## CONSIGNES
1 > Traduisez en anglais cette phrase de l'extrait à lire : « Mais les formes militaires antirépublicaines persistent toujours. »
2 > Rédigez la suite du texte sur les militaires au Togo, à partir de sa dernière phrase.

Les autres forces de la sécurité blanche, composés effectivement de blancs, ne sont que des minorités invisibles puisqu’elles sont occupées, dans le cadre d’une assistance technique couverte par le secret défense, à offrir des services logistiques fondés sur l’information provenant des satellites et permettant de cerner rapidement les mouvements de contestation et donc de les réprimer plus facilement. Certains confondant le Togo de 2010 avec le Togo d’avant 1960 ont été filmés par les journalistes togolais en pleine journée de manifestation… La France a choisi de sanctionner. Mais les formes militaires antirépublicaines persistent toujours. Certains ont opté pour la radicalité : brutaliser et détruire les outils de travail (cameras et autres appareils) mais aussi les sévices en perçant avec un couteau les mains d’un journaliste. Ces pratiques couvertes par le contrat d’impunité entre le pouvoir de Faure GNASSINGBE et les militaires dont il est le chef suprême visible – car il existe des chefs invisibles – sont en augmentation exponentielle au Togo au cours des dernières semaines. Ces militaires sont effectivement des militaires entièrement à part.

## DONNÉES FOURNIES
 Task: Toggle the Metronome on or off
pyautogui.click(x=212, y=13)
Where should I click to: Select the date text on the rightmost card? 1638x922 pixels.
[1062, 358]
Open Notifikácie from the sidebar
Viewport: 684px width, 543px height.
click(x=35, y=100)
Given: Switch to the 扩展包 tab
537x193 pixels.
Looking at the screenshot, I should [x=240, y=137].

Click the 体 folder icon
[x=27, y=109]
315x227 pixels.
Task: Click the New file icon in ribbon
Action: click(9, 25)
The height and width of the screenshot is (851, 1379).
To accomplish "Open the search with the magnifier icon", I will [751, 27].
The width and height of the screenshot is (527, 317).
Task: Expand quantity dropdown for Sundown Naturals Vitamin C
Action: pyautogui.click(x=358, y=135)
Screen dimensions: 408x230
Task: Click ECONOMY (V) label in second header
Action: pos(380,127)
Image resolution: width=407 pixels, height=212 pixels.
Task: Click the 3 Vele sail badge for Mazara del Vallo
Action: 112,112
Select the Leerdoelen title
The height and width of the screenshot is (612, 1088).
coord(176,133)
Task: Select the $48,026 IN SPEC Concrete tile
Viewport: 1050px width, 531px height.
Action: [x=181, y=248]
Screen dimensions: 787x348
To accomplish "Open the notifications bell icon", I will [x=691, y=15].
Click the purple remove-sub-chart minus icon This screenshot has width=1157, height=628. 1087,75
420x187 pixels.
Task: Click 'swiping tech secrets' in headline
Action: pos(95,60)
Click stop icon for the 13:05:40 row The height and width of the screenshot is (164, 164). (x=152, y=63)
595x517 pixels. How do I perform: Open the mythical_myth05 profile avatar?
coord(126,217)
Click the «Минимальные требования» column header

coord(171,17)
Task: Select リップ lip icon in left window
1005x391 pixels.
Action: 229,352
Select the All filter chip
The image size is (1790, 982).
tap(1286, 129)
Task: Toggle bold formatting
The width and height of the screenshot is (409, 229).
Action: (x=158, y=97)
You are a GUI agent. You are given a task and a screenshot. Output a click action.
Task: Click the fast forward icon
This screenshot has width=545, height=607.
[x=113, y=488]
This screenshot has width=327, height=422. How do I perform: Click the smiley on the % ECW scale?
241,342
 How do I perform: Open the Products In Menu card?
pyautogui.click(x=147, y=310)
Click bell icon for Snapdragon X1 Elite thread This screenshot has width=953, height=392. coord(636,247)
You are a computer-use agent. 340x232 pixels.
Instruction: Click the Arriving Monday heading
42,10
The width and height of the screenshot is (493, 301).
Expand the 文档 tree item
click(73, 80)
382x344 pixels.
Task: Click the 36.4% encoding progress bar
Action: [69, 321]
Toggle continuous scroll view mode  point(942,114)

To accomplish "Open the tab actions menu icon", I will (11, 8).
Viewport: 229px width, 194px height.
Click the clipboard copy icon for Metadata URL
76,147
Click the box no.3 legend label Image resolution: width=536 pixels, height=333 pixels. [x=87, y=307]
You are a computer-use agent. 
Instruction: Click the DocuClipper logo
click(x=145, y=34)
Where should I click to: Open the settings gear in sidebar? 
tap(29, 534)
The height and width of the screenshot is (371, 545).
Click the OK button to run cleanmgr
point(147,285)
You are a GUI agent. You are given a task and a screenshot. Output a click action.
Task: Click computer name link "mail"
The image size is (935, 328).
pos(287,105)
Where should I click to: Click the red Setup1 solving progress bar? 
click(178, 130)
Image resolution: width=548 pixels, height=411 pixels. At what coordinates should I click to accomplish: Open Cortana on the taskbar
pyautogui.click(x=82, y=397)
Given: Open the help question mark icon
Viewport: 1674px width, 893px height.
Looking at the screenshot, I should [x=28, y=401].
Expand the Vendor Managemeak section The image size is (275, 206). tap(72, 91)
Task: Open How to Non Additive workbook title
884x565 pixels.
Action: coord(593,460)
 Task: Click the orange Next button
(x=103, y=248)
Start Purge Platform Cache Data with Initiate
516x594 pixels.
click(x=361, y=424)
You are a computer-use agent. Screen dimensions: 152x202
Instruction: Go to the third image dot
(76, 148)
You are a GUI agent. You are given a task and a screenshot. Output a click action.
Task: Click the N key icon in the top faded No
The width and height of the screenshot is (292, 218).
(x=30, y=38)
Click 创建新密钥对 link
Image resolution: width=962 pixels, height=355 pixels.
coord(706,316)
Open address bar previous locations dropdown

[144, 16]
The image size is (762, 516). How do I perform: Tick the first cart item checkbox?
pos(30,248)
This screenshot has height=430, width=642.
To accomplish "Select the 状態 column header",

## CORRIGÉ
1 > But anti-republican military forms still persist.

2 >
3. POURTANT, LES MILITAIRES SONT MIS A PART POUR LES ELECTIONS
Un nombre important des forces de sécurité, notamment les militaires, doivent aujourd’hui être considérés comme étant dans le camp des citoyens républicains. Ils aspirent à la mise en œuvre rapide de la refondation démocratique du Togo. Le pouvoir togolais actuel, du fait de son manque de légitimité hérité des résultats d’élections présidentielles usurpées a tout intérêt à ce que cette fracture n’apparaisse pas au grand jour. La vérité des urnes pourrait changer l’avenir du Togo.
Avec ou sans vote anticipé, il convient de rappeler qu’une unité spéciale composée de plus de 6 000 agents, gendarmes et policiers, la fameuse Force Sécurité Elections Présidentielles 2010 (FOSEP) avait pour mission de : « garantir d’une part la sécurité avant, pendant et après l’élection et de préserver, un climat de paix et de sérénité sur l’ensemble du territoire national 4 ».
Avec 5 930 bureaux de vote, le Togo s’est retrouvé de fait au moins un agent par bureau de vote !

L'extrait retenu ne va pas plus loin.